Nutricionista destaca sete sinais de pouca ingestão de água

“A sede é um dos primeiros sinais de desidratação”, destaca a nutricionista ortomolecular Claudia Luz | Foto: Freepik

Há menos de um mês para o início do verão, é importante manter a atenção para os níveis de hidratação do organismo, pois com a chegada dos dias mais quentes, o corpo perde ainda mais água para controlar a temperatura interna e torna-se necessário aumentar a ingestão de líquidos, segundo a nutricionista ortomolecular Claudia Luz, do Departamento de Inovação da Via Farma.

“A ingestão de 2 a 3 litros de água ao dia é importante para uma boa circulação sanguínea, manutenção do metabolismo, regulação da temperatura corporal e eliminação de toxinas”, explica a nutricionista.

Na prática, é possível saber quando o organismo está precisando de mais água – é só ficar atento a alguns sinais do corpo. “Boa parte das pessoas espera ter sede para se hidratar, mas isso não deve acontecer, já que a sede é um dos primeiros sinais de desidratação”, ressalta Claudia. Assim, vale usar outros parâmetros para avaliar, se a quantidade diária de água ingerida está sendo suficiente.

Confira abaixo alguns indícios que o corpo dá quando está desidratado:

1. Urina escura
Observar a urina é uma boa forma de medir os níveis de hidratação do organismo. Quando falta água, ela fica escura e com um odor mais forte, devido à alta concentração de ureia.

2. Prisão de ventre
O ajuste da ingestão de água pode, muitas vezes, resolver casos de prisão de ventre, porque os níveis de hidratação no intestino precisam estar ideais para que ocorram os movimentos peristálticos e o bolo fecal seja eliminado com facilidade.

3. Cãibras
Os músculos também precisam estar hidratados para desempenhar sua função.
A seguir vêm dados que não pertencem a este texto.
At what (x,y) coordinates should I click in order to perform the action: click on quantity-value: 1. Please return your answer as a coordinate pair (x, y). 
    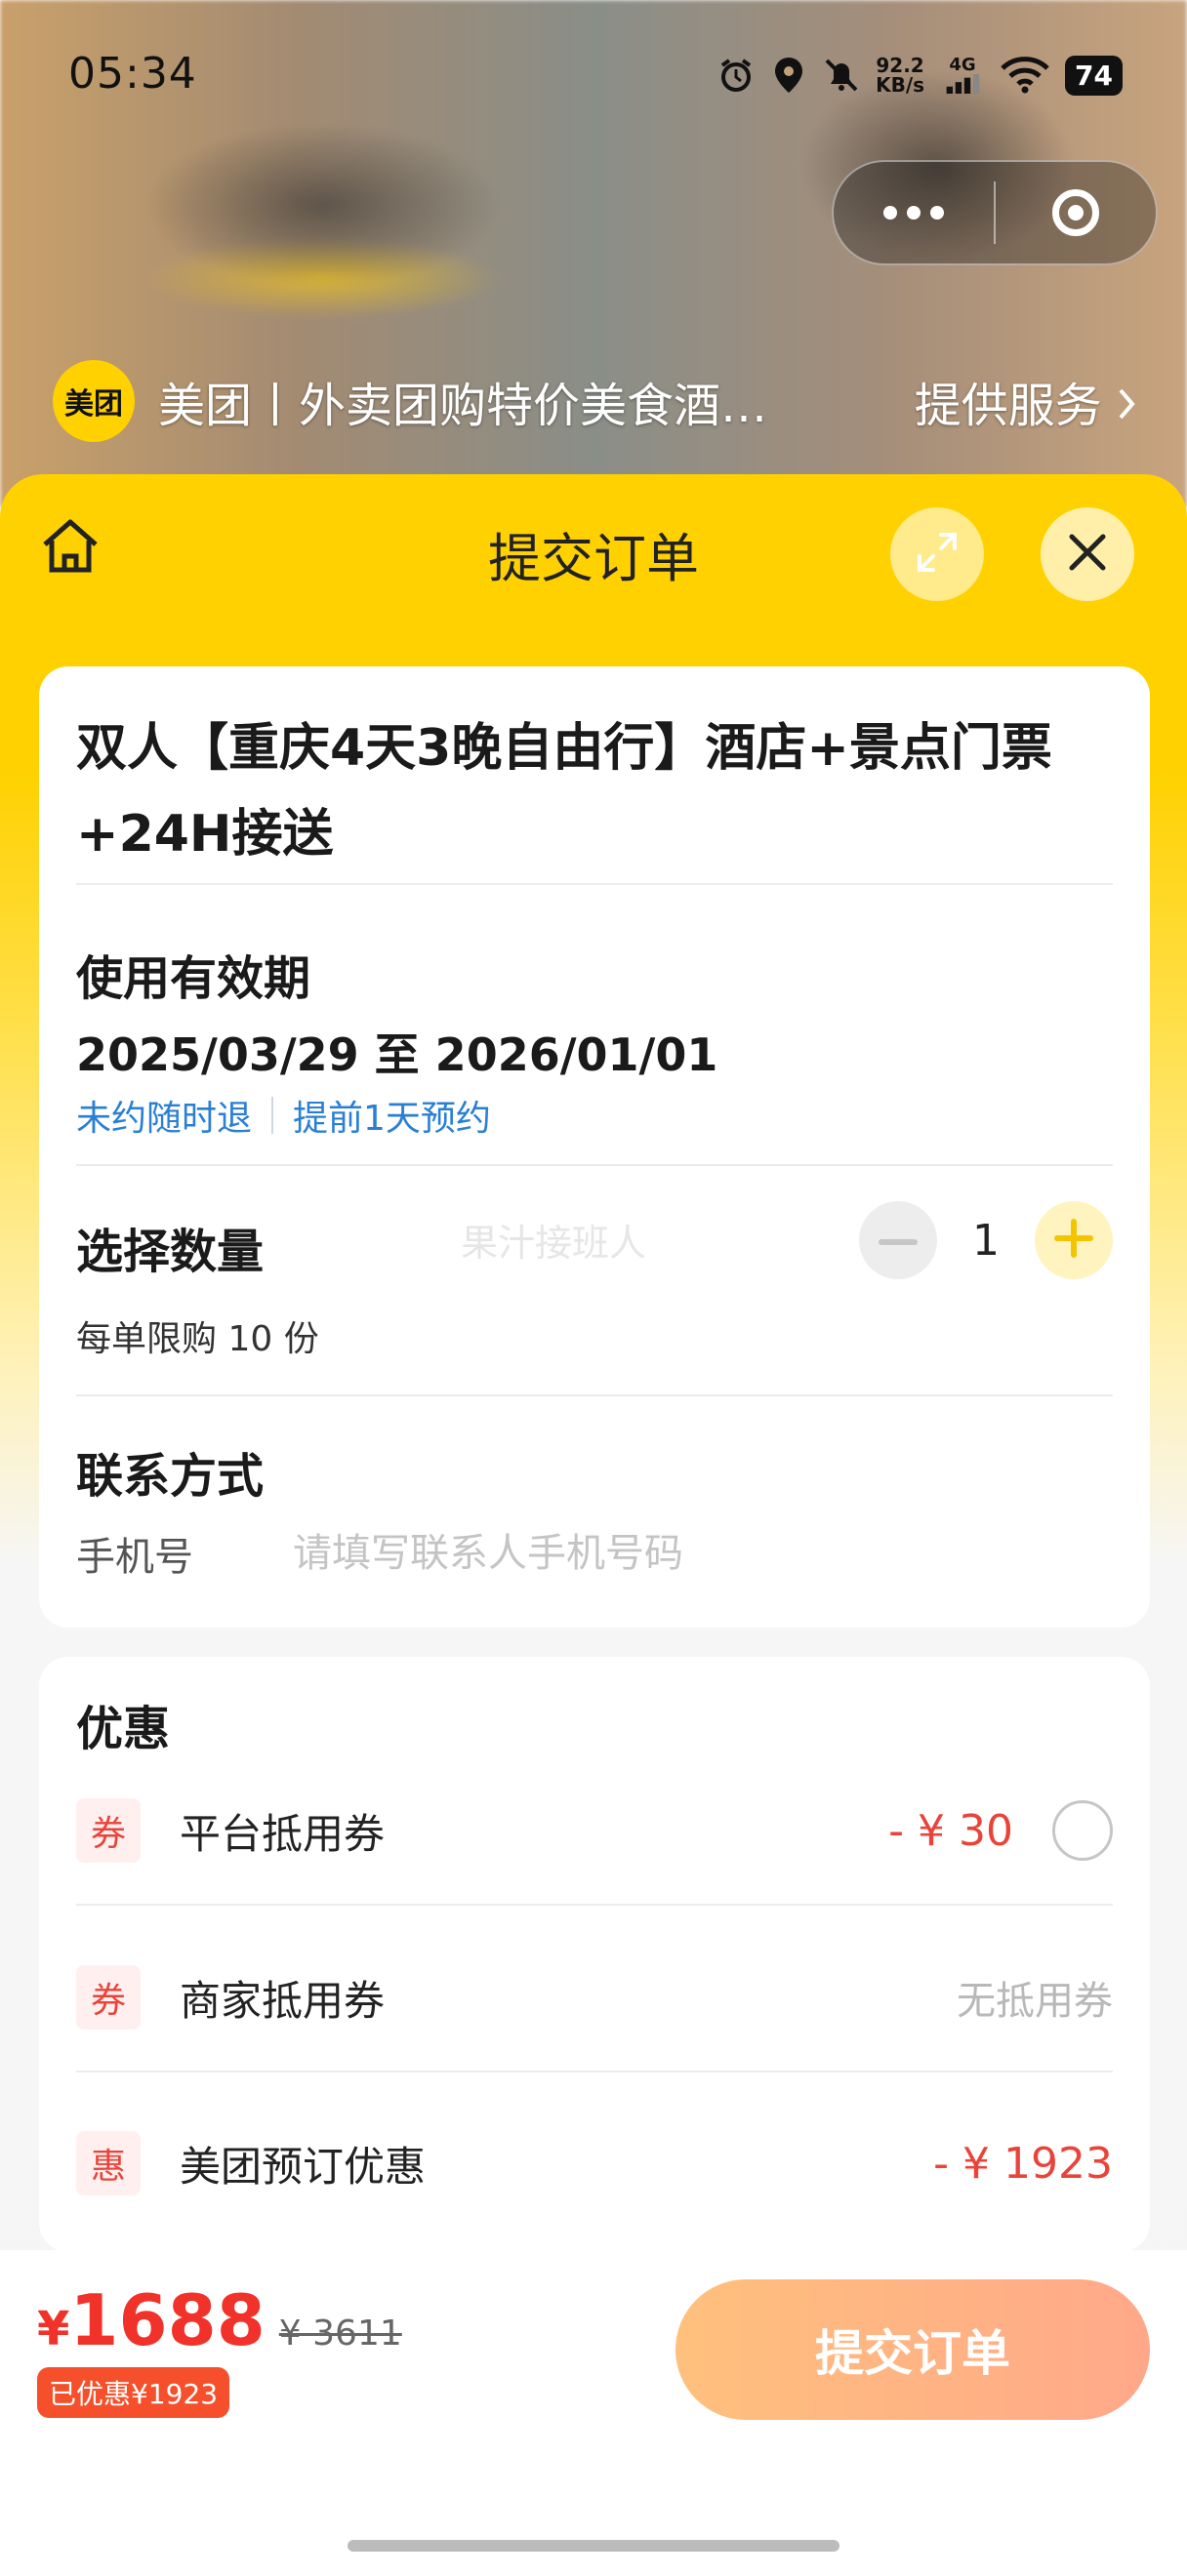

A falta de água e minerais impede que as contrações musculares aconteçam de forma adequada, provocando cãibras frequentes.

4. Irritabilidade, cansaço e falta de memória
A falta de água deixa o sangue menos fluido, por isso, o oxigênio e nutrientes importantes demoram mais para chegar até o cérebro, trazendo prejuízos cognitivos, como raciocínio lento, alterações de memória e irritabilidade, entre outros sinais.

5. Dores de cabeça
Com a baixa nos níveis de água, a capacidade de eliminar toxinas do organismo também diminui, o que pode estar por trás de muitas cefaleias. Para quem sofre de enxaqueca, a falta de água também pode ser um gatilho.

6. Mau hálito
Um corpo desidratado produz menos saliva e essa “secura” pode favorecer o mau cheiro ligado à multiplicação de bactérias, já que a saliva também é responsável por controlar o crescimento de micro-organismos.

7. Pele seca
A baixa ingestão hídrica também desidrata a pele, deixando-a sem viço e até mesmo flácida. A dificuldade em eliminar toxinas também pode favorecer, a longo prazo, um processo mais acelerado de envelhecimento cutâneo.

Esses são alguns dos sinais que devem ser observados a fim de manter uma boa hidratação do corpo, principalmente durante o verão. “O ideal é que essa ingestão ocorra de forma fracionada ao longo do dia. Para facilitar, é possível criar metas para cada horário do dia, carregando sempre uma garrafinha de água, para não esquecer de tomar”, indica Claudia.

Uma dica para quem tem dificuldade para consumir os 2 litros mínimos indicados é saborizar a água com frutas. Optar por alimentos ricos em água, como melão, melancia, laranja, chuchu, pepino e alface também é uma boa forma de aumentar a ingestão diária de líquidos. Mas não se esqueça: nada substitui a água pura. Outra opção muito efetiva para potencializar a hidratação do organismo e repor sais minerais é a água de coco, preferencialmente, na versão in natura.